Retype the lines from the line with "773x773 pixels. At" up to and including the line with "Click the Open file", unchanged.

MATERIAL PROVIDED |
-----

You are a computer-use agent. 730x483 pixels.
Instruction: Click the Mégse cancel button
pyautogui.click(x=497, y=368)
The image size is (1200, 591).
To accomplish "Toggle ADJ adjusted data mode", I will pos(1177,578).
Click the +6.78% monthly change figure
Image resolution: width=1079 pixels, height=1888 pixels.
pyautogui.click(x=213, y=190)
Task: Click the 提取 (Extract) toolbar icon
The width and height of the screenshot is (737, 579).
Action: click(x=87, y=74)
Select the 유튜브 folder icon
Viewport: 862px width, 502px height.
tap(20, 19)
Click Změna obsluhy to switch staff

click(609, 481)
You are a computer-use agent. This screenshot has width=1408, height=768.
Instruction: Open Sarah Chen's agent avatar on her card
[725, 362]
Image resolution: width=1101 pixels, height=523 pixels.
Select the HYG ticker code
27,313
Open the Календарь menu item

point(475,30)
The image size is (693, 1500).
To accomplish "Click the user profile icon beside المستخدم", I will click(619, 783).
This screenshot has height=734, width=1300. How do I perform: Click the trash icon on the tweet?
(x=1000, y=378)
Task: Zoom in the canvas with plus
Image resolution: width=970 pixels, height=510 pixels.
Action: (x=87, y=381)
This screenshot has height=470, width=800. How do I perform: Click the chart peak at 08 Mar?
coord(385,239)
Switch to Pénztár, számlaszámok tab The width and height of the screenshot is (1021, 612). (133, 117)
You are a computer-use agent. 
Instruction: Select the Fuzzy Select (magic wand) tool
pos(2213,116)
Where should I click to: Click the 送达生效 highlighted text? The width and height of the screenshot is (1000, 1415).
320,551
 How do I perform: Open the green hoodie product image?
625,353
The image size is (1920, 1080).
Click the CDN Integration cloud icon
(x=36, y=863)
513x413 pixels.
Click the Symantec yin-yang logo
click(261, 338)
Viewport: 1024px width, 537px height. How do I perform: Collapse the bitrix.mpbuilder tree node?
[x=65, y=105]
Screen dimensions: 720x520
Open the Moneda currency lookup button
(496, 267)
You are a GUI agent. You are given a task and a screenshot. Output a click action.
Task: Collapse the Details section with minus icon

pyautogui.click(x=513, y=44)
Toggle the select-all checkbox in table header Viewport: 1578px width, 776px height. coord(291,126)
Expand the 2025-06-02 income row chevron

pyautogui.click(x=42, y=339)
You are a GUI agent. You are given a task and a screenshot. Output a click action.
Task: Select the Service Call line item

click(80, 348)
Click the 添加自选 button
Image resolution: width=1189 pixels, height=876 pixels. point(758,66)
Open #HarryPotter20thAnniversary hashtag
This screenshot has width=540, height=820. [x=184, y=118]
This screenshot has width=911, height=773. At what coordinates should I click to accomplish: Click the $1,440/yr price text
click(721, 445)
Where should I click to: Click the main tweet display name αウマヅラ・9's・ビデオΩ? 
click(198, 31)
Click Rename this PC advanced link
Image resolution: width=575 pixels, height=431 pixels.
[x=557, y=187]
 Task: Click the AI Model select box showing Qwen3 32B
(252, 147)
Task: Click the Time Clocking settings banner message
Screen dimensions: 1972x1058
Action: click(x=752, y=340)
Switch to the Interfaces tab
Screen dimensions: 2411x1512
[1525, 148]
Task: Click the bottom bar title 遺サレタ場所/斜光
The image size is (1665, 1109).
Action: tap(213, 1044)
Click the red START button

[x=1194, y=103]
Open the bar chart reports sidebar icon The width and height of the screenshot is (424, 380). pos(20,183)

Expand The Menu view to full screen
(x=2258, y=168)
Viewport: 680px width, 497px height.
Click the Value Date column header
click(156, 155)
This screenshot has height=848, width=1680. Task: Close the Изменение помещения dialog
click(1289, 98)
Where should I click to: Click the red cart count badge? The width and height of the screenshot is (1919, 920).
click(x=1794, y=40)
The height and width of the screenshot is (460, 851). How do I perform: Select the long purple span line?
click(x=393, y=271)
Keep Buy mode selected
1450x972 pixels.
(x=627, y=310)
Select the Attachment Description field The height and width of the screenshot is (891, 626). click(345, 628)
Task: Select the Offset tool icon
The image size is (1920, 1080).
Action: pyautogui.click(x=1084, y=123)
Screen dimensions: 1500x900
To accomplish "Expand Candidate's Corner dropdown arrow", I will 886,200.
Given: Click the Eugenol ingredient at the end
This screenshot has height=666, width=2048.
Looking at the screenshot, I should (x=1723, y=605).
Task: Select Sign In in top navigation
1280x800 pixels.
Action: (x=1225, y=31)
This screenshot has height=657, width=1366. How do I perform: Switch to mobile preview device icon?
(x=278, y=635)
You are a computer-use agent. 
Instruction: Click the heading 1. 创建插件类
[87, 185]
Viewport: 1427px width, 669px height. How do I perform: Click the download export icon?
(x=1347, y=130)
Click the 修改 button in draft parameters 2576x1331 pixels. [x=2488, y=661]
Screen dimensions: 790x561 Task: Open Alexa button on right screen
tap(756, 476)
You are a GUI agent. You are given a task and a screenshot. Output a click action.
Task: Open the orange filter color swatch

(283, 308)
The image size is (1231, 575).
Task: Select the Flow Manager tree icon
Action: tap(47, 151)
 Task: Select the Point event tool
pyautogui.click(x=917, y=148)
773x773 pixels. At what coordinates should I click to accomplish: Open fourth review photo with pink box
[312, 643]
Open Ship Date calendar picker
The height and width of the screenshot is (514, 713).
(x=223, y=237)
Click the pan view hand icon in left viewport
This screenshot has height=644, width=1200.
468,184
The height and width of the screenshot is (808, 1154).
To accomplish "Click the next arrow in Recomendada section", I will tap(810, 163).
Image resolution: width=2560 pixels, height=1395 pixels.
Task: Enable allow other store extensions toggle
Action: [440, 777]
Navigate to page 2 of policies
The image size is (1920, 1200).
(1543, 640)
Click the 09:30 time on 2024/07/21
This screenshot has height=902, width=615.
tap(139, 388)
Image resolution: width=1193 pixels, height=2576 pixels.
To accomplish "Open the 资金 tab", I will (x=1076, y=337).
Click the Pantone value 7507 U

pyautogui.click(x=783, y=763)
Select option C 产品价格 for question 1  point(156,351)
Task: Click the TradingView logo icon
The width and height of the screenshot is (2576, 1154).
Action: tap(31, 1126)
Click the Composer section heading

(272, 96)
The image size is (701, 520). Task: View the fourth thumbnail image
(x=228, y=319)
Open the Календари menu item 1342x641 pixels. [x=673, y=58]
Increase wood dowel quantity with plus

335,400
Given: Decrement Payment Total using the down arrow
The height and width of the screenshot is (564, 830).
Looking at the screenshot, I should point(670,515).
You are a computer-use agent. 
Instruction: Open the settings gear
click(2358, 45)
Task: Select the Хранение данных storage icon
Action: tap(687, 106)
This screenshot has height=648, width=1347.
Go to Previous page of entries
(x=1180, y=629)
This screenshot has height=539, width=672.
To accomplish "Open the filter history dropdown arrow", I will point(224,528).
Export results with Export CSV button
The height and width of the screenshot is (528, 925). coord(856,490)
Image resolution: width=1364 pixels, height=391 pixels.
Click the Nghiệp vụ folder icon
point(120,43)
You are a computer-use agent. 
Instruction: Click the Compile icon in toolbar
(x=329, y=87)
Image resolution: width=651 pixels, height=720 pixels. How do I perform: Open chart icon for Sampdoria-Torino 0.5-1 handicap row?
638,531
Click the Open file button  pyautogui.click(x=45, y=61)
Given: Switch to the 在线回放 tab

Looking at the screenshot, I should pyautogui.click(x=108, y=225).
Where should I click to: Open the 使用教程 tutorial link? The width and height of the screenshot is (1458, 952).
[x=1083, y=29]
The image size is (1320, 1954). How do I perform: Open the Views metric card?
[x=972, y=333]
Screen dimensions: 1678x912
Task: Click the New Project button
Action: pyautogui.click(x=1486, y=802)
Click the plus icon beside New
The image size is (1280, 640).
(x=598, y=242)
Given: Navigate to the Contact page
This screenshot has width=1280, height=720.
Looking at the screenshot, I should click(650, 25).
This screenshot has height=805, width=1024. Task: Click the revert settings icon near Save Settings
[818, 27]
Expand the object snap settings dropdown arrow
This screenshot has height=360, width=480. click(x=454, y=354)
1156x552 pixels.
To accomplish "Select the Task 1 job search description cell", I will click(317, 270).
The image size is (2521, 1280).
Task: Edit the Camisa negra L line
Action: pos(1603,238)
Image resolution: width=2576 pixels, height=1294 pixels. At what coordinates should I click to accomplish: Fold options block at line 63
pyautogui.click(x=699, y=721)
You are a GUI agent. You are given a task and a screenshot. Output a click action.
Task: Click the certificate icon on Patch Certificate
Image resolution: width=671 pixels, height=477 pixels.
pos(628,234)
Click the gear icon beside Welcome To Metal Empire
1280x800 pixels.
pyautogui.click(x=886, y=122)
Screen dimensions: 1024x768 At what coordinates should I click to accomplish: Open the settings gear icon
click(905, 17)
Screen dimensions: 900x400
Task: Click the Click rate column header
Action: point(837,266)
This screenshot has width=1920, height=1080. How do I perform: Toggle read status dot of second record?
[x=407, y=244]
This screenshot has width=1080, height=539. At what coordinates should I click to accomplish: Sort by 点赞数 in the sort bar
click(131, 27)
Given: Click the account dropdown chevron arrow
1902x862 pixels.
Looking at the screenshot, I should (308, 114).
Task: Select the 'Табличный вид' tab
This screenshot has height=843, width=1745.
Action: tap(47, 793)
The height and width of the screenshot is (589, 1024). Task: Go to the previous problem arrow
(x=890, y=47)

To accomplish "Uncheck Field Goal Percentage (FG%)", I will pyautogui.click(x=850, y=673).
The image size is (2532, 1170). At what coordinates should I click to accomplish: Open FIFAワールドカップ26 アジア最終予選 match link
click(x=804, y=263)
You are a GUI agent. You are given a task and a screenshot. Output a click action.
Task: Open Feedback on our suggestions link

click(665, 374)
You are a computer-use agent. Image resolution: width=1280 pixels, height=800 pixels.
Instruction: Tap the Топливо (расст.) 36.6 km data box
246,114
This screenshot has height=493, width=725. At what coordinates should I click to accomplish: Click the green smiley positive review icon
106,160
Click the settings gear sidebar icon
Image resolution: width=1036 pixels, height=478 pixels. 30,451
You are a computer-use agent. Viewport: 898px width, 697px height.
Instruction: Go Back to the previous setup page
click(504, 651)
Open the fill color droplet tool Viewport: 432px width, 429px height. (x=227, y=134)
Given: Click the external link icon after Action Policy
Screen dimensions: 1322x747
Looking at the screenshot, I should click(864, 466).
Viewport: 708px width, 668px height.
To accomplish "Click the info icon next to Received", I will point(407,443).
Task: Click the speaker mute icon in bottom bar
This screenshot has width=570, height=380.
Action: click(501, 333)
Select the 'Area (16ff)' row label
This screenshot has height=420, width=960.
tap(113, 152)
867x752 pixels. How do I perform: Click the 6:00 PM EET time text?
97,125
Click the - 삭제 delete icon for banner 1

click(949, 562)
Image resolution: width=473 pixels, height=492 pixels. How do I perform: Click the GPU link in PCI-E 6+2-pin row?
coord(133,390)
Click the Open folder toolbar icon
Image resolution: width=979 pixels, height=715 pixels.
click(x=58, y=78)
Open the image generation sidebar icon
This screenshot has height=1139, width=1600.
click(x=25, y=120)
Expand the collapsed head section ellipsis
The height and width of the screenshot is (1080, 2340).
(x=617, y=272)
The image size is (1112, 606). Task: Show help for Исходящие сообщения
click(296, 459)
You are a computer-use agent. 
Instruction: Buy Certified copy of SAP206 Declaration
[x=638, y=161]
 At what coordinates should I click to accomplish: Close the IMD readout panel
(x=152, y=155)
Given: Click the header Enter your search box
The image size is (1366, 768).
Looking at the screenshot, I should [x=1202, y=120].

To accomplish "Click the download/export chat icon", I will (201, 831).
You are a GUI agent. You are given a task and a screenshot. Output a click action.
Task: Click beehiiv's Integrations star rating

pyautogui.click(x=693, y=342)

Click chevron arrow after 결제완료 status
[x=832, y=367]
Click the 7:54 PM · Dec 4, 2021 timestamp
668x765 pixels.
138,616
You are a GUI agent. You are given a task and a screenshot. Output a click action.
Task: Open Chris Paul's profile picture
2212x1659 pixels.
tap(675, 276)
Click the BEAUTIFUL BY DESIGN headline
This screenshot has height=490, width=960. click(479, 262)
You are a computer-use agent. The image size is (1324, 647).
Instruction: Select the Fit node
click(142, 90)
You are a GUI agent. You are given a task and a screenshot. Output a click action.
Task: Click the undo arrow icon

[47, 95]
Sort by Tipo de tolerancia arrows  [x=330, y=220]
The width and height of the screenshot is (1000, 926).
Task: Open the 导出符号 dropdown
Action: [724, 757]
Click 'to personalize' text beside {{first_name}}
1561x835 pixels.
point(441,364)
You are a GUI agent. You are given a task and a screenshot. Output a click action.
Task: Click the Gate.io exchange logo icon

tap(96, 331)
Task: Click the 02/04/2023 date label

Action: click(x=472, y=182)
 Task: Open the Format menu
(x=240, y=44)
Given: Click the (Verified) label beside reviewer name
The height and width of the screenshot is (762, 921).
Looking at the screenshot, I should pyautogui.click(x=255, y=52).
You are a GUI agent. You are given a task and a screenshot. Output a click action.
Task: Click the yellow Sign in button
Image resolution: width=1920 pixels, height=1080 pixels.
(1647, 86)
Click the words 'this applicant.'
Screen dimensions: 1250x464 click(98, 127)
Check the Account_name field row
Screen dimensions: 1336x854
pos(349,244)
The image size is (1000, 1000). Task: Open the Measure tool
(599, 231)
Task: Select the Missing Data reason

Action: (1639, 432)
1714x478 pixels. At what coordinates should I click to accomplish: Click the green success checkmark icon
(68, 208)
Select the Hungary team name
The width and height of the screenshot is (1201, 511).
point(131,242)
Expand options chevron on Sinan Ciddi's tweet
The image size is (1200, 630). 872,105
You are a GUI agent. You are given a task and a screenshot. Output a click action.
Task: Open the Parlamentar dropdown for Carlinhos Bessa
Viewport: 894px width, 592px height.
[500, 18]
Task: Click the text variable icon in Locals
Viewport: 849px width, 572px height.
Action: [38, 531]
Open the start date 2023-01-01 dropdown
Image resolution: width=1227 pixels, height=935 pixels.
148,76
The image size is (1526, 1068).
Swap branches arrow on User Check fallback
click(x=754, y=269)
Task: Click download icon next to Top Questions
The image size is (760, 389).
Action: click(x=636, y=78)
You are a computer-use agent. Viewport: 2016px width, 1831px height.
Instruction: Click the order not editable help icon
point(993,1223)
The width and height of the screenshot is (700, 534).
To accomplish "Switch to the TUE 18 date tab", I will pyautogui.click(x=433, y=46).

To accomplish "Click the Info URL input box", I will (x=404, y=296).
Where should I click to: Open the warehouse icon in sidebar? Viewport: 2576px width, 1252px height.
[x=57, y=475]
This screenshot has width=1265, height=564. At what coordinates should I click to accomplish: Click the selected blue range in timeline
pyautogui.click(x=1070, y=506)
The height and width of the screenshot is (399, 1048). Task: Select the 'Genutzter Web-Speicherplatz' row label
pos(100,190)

-----

WRITTEN ANSWER |
773x773 pixels. At what coordinates should I click to accomplish: Open fourth review photo with pink box
[312, 643]
Open Ship Date calendar picker
The height and width of the screenshot is (514, 713).
(x=223, y=237)
Click the pan view hand icon in left viewport
This screenshot has height=644, width=1200.
468,184
The height and width of the screenshot is (808, 1154).
To accomplish "Click the next arrow in Recomendada section", I will tap(810, 163).
Image resolution: width=2560 pixels, height=1395 pixels.
Task: Enable allow other store extensions toggle
Action: [440, 777]
Navigate to page 2 of policies
The image size is (1920, 1200).
(1543, 640)
Click the 09:30 time on 2024/07/21
This screenshot has height=902, width=615.
tap(139, 388)
Image resolution: width=1193 pixels, height=2576 pixels.
To accomplish "Open the 资金 tab", I will (x=1076, y=337).
Click the Pantone value 7507 U

pyautogui.click(x=783, y=763)
Select option C 产品价格 for question 1  point(156,351)
Task: Click the TradingView logo icon
The width and height of the screenshot is (2576, 1154).
Action: tap(31, 1126)
Click the Composer section heading

(272, 96)
The image size is (701, 520). Task: View the fourth thumbnail image
(x=228, y=319)
Open the Календари menu item 1342x641 pixels. [x=673, y=58]
Increase wood dowel quantity with plus

335,400
Given: Decrement Payment Total using the down arrow
The height and width of the screenshot is (564, 830).
Looking at the screenshot, I should point(670,515).
You are a computer-use agent. 
Instruction: Open the settings gear
click(2358, 45)
Task: Select the Хранение данных storage icon
Action: tap(687, 106)
This screenshot has height=648, width=1347.
Go to Previous page of entries
(x=1180, y=629)
This screenshot has height=539, width=672.
To accomplish "Open the filter history dropdown arrow", I will point(224,528).
Export results with Export CSV button
The height and width of the screenshot is (528, 925). coord(856,490)
Image resolution: width=1364 pixels, height=391 pixels.
Click the Nghiệp vụ folder icon
point(120,43)
You are a computer-use agent. 
Instruction: Click the Compile icon in toolbar
(x=329, y=87)
Image resolution: width=651 pixels, height=720 pixels. How do I perform: Open chart icon for Sampdoria-Torino 0.5-1 handicap row?
638,531
Click the Open file button  pyautogui.click(x=45, y=61)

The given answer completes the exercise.